We are inclined to think that there can be some degree of difference as regards the percentage that is meant for or applied to in respect of the legal representatives who claim on behalf of the deceased who had a permanent job than a person who is self-employed or on a fixed salary. But not to apply the principle of standardization on the foundation of perceived lack of certainty would tantamount to remaining oblivious to the marrows of ground reality. And, therefore, degree-test is imperative. Unless the degree-test is applied and left to the parties to adduce evidence to establish, it would be unfair and inequitable.
The degree-test has to have the inbuilt concept of percentage. Taking into consideration the cumulative factors, namely, passage of time, the changing society, escalation of price, the change in price index, the human attitude to follow a particular pattern of life, etc., an addition of 40% of the established income of the deceased towards future prospects and where the deceased was below 40 years an addition of 25% where the deceased was between the age of 40 to 50 years would be reasonable.
59. The controversy does not end here. The question still remains whether there should be no addition where the age of the deceased is more than 50 years. Sarla Verma thinks it appropriate not to add any amount and the same has been approved in Reshma Kumari. Judicial notice can be taken of the fact that salary does not remain the same. When a person is in a permanent job, there is always an enhancement due to one reason or the other.

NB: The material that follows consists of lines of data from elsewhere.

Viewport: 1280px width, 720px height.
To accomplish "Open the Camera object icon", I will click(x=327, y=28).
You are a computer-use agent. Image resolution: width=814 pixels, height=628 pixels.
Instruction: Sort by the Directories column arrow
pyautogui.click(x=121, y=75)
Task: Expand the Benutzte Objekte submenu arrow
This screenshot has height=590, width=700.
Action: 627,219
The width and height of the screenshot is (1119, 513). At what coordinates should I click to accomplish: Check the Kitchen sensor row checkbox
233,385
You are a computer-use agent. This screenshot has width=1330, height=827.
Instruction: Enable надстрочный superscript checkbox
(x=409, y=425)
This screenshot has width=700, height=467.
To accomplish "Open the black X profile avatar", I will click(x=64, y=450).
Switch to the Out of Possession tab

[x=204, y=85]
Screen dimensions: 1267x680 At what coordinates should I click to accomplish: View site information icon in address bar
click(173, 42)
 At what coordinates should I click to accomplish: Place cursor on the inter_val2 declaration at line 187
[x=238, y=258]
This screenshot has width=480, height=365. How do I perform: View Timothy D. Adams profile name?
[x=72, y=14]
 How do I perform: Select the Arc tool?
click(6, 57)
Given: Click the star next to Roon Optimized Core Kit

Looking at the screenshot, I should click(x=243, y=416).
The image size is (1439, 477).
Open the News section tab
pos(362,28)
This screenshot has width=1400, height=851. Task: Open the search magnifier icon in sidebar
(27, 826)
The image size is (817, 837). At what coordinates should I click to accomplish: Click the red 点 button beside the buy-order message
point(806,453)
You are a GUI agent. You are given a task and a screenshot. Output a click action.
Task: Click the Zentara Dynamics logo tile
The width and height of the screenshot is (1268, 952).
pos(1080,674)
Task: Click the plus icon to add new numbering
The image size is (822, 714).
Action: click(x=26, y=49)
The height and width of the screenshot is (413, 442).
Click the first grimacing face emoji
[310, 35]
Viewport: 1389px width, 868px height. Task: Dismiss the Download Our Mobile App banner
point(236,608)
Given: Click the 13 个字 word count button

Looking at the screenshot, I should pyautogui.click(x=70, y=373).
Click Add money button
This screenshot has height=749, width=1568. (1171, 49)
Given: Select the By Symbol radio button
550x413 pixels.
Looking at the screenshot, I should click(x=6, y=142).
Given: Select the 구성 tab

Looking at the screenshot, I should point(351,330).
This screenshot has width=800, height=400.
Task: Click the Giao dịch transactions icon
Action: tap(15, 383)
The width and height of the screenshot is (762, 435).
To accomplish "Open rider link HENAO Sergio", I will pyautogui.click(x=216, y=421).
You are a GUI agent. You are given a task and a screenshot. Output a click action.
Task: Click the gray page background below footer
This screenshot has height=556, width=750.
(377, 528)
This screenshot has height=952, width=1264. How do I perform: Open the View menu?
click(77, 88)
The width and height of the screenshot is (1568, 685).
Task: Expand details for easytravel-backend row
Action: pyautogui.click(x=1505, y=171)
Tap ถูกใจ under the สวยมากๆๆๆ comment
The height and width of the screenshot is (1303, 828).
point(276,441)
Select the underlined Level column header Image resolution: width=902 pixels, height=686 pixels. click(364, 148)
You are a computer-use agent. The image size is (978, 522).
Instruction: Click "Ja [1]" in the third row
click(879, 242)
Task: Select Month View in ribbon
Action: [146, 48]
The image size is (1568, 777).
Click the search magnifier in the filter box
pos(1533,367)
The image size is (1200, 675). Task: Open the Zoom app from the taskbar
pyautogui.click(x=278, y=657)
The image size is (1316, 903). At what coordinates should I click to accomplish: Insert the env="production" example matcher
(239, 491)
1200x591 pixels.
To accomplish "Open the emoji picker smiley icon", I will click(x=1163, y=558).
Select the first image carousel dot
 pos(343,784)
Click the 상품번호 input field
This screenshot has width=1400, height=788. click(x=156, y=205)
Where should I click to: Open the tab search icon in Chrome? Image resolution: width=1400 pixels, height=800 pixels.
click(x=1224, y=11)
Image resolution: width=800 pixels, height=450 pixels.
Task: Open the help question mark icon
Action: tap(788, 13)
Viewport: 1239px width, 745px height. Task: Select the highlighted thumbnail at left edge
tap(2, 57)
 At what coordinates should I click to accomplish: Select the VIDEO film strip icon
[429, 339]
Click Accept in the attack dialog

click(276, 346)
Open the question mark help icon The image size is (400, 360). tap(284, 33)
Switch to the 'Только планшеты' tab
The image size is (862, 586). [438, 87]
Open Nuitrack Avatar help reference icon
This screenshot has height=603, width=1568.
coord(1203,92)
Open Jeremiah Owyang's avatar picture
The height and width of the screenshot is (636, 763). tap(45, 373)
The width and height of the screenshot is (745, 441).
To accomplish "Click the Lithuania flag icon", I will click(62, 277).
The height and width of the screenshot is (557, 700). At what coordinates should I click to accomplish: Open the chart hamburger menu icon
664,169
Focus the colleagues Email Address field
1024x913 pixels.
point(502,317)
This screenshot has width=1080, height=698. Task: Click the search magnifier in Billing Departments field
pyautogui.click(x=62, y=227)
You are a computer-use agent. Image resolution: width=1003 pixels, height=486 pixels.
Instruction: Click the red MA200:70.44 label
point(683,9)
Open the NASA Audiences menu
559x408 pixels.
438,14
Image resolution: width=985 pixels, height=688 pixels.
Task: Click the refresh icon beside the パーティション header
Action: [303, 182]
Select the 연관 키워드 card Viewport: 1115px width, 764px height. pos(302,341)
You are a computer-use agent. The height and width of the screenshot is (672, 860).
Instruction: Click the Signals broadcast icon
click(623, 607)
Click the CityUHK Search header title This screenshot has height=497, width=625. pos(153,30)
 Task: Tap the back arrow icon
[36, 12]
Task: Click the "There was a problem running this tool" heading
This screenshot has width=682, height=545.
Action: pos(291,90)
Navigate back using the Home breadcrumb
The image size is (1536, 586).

To lay down as a thumb Rule that there will be no addition after 50 years will be an unacceptable concept. We are disposed to think, there should be an addition of 15% if the deceased is between the age of 50 to 60 years and there should be no addition thereafter. Similarly, in case of self-employed or person on fixed salary, the addition should be 10% between the age of 50 to 60 years. The aforesaid yardstick has been fixed so that there can be consistency in the approach by the tribunals and the courts.
59. In view of the aforesaid analysis, we proceed to record our conclusions:
59.3. While determining the income, an addition of 50% of actual salary to the income of the deceased towards future prospects, where the deceased had a permanent job and was below the age of 40 years, should be made. The addition should be 30%, if the age of the deceased was between 40 to 50 years. In case the deceased was between the age of 50 to 60 years, the addition should be 15%. Actual salary should be read as actual salary less tax.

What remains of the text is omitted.